**阅读文本**
当Binlog_cache_disk_use出现比较多次时,就应该考虑增加binlog_cache_size

  • sync_binlog

sync_binlog=1为采用同步写磁盘的方式写二进制

当is_innodb_support_xa为0时, binlog和redo log互不影响, 会出现主从数据不一致的情况

当is_innodb_support_xa为0时

flowchart LR
  创建事务 --> 执行update-sql
  执行update-sql --> 
  is_innodb_support_xa{是否开启innodb_support_xa}

  subgraph writeLog[write log并行]
  direction LR
  redoLog[write redo log] 
  binLog[write bin log]
  end

  is_innodb_support_xa -->|| writeLog

当is_innodb_support_xa为1时, 当写入binlog后, mysql重启会检查prepare的事务是否已提交了binlog, 提交了的话, prepare的会执行commit环节

当is_innodb_support_xa为1时

@startuml
|innodb_server|
start

:创建事务;
:执行update-sql;
if (是否开启innodb_support_xa?) is () then
:write redo log, prepare阶段;
:提交事务;
:写binlog;
|机器|
:故障重启;
|innodb_server|
:检查prepare的redo log完成了binlog提交;
:提交prepare阶段的redo log;
stop;
|innodb_server|
else
:此处省略...;
detach
@enduml

参考链接

  • binlog-format

查询binlog格式

mysql> select @@session.binlog_format;
+-------------------------+
| @@session.binlog_format |
+-------------------------+
| ROW                     |
+-------------------------+
1 row in set (0.01 sec)

**所给资料**
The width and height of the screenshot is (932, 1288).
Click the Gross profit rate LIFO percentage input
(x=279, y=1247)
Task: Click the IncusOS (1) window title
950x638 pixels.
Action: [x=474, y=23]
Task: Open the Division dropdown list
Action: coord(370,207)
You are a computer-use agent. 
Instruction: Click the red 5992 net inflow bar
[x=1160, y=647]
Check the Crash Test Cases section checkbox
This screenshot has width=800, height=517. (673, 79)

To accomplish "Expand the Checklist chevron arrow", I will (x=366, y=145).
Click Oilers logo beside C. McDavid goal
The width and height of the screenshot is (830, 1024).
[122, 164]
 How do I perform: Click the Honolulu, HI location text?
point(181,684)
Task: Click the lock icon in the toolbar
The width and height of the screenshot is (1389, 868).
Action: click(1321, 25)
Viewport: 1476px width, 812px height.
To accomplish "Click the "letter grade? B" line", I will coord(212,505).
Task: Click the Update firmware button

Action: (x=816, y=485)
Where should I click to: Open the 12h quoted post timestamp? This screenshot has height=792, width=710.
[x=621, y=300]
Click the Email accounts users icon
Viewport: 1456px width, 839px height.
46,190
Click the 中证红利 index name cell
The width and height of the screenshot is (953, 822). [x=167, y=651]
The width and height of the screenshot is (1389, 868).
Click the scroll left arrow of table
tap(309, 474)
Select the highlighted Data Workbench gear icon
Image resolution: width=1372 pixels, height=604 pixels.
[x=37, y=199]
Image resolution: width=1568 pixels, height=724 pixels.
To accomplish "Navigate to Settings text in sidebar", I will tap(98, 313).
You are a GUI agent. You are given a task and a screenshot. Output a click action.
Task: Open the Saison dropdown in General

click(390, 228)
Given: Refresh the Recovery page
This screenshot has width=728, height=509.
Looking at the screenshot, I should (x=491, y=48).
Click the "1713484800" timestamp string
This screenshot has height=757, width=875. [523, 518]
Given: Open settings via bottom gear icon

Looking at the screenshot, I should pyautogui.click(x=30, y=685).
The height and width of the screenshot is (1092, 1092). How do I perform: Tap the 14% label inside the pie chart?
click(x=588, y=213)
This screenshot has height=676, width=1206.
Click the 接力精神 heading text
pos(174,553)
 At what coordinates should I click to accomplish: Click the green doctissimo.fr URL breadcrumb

**任务**
A – 根据这篇讲 MySQL binlog 的文本，is_innodb_support_xa 为 0 时为什么会出现主从数据不一致？请用一到三句话说明。
B – 接着这篇讲 MySQL binlog 的文本往下写，从最后一行查询结果之后开始。

**逐题答案**
A – 因为 is_innodb_support_xa 为 0 时，binlog 和 redo log 是并行写入、互不影响的，两者之间没有协调，所以会出现主从数据不一致的情况。

B –
更改binlog格式

mysql>set global binlog_format='ROW'

格式有三种

  1. Row
  2. Statement
  3. MIXED

设置了binlog_format为ROW, 则可以将innodb事务隔离级别设置为READ COMMTTED, 以获得更好的并发性

MIXED模式下, 默认情况下采取STATEMENT格式存储二进制日志, 但是有些情况会使用ROW格式

  1. 使用了uuid()、user()等不确定函数
  2. 使用了临时表

3.6 Innodb存储引擎文件

3.6.1 表空间文件

Innodb将存储的数据按表空间(tablespace)进行存放

查看innodb的文件配置

mysql>  show variables like "innodb_data_file_path";
+-----------------------+------------------------+
| Variable_name         | Value                  |
+-----------------------+------------------------+
| innodb_data_file_path | ibdata1:12M:autoextend |
+-----------------------+------------------------+

这个表示ibdata1大小为12M, 当用完了,autoextend表示会自动增长

也可设置为/db1/ibdata1:12M;/db2/ibdata1:12M:autoextend

表示两个文件共同承担表空间, 如果两个文件在不同磁盘里, 磁盘负载会被平均

如果设置了innodb_file_per_table, 每个表都会有单独的表空间文件

mysql> show variables like 'innodb_file_per_table';
+-----------------------+-------+
| Variable_name         | Value |
+-----------------------+-------+
| innodb_file_per_table | ON    |
+-----------------------+-------+
1 row in set (0.02 sec)

文件的命令是,数据库为目录名,文件名问表名.ibd, 例如我有个表是study_mysql_002_go_mysql_canal.canal_test

bash-4.2$ ls -llah
total 136K
drwxr-x--- 2 mysql mysql 4.0K Dec  9 14:29 .
drwxrwxr-x 1 mysql root  4.0K Dec  5 15:44 ..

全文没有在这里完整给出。